──────── Entries shown ────────
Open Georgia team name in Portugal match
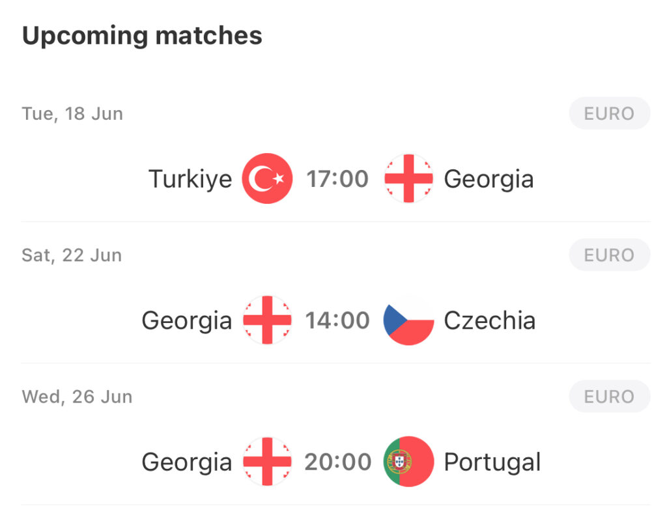coord(187,462)
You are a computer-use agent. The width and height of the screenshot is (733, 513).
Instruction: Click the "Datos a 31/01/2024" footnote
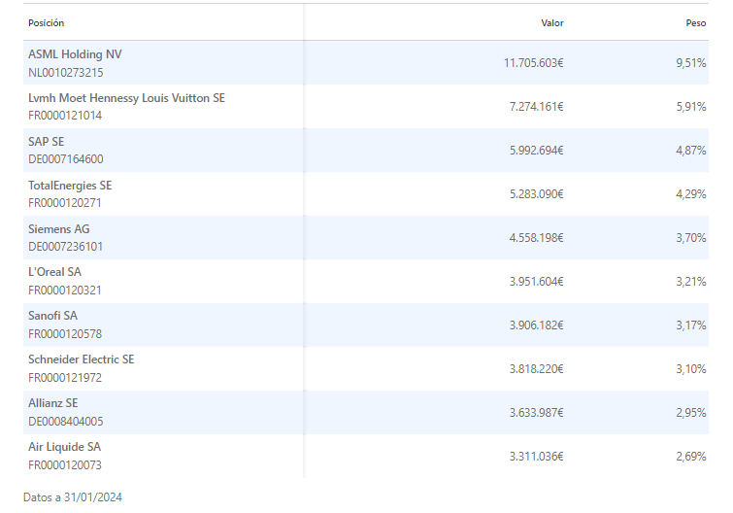(x=73, y=497)
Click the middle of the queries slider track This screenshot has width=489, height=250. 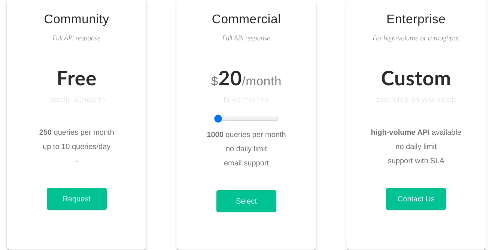[246, 119]

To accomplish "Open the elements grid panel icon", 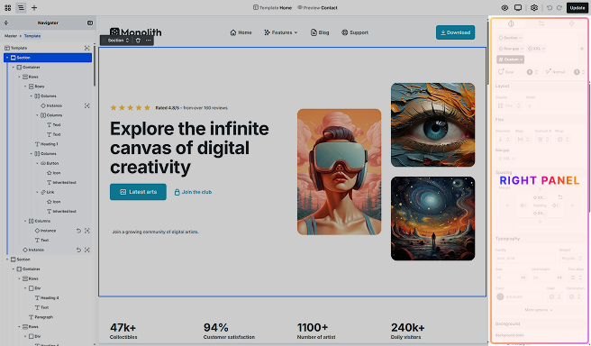I will pos(7,7).
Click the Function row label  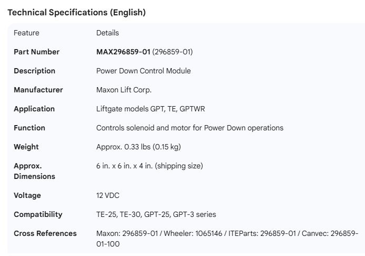[x=29, y=128]
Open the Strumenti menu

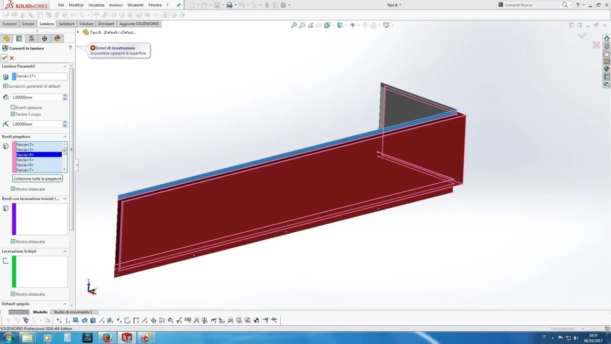(x=135, y=5)
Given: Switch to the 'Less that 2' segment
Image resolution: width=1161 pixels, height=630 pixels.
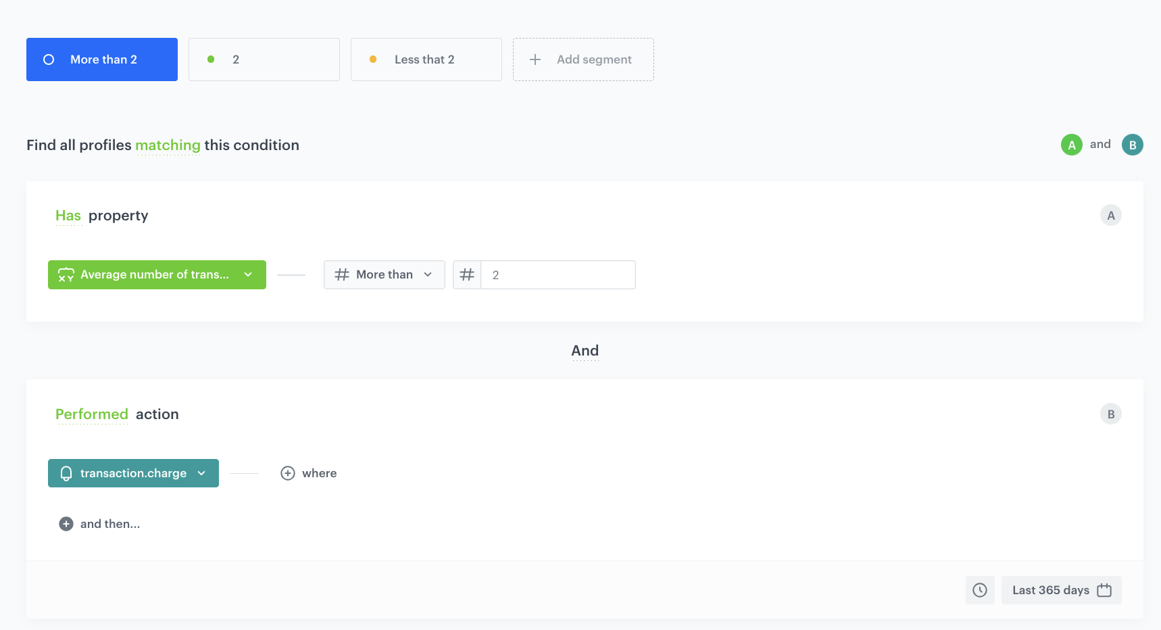Looking at the screenshot, I should click(426, 59).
────────
# Requirement:
Once the line containing "Given: Switch to the 'Less that 2' segment" is found, transcribe it and the rest of the lines to the end of the listing above exactly, omitting all pictures.

# Response to the exercise:
Given: Switch to the 'Less that 2' segment
Image resolution: width=1161 pixels, height=630 pixels.
Looking at the screenshot, I should click(426, 59).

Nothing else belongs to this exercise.